* [Exercise instructions]
Please set down only the lines between the line containing "You are a computer-use agent. The image size is (1276, 969)." and the end of the records, inclusive, exactly as they stand.

··· Material for this exercise

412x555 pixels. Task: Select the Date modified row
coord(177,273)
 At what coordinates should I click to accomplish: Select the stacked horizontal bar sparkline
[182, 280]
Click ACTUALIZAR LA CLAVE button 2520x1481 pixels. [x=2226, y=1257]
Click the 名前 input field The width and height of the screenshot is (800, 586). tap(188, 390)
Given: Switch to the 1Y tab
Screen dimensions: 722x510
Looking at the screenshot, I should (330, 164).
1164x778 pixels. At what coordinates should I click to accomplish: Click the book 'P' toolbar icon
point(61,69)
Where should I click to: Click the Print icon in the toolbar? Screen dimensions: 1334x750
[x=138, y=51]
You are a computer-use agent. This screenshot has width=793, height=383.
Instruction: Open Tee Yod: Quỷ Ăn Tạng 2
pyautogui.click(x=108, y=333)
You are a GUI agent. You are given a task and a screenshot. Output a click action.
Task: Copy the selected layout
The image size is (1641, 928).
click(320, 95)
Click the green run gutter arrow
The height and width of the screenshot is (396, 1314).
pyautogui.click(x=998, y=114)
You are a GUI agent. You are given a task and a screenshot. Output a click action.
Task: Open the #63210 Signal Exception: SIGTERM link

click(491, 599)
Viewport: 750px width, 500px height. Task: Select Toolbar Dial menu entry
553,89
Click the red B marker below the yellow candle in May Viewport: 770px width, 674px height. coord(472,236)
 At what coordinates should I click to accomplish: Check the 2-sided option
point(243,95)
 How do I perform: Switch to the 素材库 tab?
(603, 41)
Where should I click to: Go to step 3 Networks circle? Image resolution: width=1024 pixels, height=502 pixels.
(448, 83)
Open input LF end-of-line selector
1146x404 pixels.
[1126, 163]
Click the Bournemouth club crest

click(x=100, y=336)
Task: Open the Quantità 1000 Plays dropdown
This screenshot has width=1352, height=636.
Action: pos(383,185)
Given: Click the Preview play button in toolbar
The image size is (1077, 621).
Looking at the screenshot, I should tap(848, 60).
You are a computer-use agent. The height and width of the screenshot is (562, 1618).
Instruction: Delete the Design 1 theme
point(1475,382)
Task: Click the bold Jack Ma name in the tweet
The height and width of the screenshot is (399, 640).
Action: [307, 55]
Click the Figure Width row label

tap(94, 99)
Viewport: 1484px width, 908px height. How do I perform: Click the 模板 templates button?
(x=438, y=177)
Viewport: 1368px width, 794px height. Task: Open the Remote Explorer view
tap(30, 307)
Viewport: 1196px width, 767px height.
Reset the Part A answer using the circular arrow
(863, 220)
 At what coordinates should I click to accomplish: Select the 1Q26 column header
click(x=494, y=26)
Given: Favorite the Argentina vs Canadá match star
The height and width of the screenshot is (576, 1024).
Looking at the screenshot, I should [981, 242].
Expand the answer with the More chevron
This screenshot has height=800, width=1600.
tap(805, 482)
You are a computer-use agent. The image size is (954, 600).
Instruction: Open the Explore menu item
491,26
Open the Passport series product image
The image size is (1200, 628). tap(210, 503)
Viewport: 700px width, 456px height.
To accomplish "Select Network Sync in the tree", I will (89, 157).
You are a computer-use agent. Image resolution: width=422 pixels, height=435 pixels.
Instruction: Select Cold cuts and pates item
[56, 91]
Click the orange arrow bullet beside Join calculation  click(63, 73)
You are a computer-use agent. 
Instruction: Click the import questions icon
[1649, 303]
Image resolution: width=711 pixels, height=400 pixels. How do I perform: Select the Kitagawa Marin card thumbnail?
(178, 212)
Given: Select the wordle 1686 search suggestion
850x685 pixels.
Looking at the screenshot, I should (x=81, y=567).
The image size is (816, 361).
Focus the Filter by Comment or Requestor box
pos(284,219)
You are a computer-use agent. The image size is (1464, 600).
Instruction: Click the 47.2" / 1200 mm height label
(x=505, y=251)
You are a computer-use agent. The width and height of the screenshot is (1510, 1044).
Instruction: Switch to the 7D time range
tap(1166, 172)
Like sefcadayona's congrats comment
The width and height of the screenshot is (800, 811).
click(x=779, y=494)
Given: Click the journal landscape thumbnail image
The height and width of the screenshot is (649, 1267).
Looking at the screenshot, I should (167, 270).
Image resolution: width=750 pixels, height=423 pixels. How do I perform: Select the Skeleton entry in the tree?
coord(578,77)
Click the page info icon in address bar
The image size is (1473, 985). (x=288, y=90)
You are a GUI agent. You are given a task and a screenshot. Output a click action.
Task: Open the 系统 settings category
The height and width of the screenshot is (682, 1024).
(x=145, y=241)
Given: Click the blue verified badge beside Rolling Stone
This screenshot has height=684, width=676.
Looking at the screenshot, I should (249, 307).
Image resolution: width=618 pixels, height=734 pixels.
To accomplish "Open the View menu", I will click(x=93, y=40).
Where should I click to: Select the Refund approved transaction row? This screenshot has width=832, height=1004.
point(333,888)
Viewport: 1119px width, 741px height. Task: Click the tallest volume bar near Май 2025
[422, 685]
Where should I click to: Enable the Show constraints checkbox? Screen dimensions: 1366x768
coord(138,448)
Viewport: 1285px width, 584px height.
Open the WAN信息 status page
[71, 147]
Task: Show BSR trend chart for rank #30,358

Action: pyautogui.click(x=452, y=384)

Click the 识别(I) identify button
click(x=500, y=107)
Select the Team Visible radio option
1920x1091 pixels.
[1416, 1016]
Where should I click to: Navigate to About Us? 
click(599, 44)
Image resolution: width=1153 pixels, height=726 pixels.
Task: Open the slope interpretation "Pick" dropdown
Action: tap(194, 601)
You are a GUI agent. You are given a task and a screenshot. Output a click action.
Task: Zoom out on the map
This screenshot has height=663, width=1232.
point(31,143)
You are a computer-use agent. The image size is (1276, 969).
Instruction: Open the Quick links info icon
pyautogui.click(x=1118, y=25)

······

* [Output of the exercise]
You are a computer-use agent. The image size is (1276, 969).
Instruction: Open the Quick links info icon
pyautogui.click(x=1118, y=25)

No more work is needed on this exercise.